Item coordinate data
* Start *

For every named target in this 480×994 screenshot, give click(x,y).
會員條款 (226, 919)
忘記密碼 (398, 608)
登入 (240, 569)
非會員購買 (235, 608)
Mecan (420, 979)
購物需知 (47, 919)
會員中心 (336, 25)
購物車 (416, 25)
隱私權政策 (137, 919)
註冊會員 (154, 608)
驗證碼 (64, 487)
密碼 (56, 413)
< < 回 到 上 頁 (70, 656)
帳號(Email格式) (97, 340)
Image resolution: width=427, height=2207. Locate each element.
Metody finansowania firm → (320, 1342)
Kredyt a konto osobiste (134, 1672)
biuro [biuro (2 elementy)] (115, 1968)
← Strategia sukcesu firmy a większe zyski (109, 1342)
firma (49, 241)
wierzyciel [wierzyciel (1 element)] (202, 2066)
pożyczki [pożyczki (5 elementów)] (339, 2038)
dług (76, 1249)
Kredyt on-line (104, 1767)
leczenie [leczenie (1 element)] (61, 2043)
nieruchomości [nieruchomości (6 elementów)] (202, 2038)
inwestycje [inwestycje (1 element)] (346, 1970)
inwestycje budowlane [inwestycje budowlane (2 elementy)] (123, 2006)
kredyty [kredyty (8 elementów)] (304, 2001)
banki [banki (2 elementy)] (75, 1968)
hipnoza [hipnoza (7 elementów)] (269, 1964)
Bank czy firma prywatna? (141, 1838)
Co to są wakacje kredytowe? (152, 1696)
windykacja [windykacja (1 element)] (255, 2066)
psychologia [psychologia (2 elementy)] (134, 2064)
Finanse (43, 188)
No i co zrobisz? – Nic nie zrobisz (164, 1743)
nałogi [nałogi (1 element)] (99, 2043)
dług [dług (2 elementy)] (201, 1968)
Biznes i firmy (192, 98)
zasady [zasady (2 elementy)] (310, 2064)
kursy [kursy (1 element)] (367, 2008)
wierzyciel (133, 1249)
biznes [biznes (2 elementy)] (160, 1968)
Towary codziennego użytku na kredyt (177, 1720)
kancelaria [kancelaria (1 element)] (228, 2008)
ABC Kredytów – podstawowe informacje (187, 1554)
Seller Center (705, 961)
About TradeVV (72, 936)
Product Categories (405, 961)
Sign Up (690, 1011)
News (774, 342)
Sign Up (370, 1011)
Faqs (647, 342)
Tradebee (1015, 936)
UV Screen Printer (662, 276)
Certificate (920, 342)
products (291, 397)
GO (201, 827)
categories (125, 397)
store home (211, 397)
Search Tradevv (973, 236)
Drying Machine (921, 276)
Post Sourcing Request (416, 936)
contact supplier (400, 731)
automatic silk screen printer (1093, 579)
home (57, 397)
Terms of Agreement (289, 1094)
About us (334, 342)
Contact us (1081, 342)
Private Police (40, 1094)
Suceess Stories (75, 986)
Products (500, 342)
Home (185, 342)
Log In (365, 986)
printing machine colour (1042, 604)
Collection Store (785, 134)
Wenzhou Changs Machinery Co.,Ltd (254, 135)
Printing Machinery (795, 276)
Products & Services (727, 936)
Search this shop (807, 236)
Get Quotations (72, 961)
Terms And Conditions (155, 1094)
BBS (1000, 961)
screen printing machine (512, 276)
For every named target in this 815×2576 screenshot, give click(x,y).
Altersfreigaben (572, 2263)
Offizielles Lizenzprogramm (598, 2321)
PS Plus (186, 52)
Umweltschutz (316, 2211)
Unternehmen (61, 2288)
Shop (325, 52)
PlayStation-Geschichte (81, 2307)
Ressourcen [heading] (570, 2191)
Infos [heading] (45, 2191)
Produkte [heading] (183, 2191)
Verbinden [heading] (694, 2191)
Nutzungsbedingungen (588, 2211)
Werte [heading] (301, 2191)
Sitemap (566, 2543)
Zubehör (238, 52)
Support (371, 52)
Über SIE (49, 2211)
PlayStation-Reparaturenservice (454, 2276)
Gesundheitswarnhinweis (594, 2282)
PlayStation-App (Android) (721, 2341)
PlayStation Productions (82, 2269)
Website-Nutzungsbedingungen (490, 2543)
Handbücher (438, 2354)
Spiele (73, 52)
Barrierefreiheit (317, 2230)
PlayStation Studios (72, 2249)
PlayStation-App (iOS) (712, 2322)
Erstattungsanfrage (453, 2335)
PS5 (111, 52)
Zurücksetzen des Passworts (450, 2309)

* End *

◆ **What the task asks**:
Return every line from the items above that contains the string "give", each copied in full.

◆ **Task answer**:
For every named target in this 480×994 screenshot, give click(x,y).
For every named target in this 815×2576 screenshot, give click(x,y).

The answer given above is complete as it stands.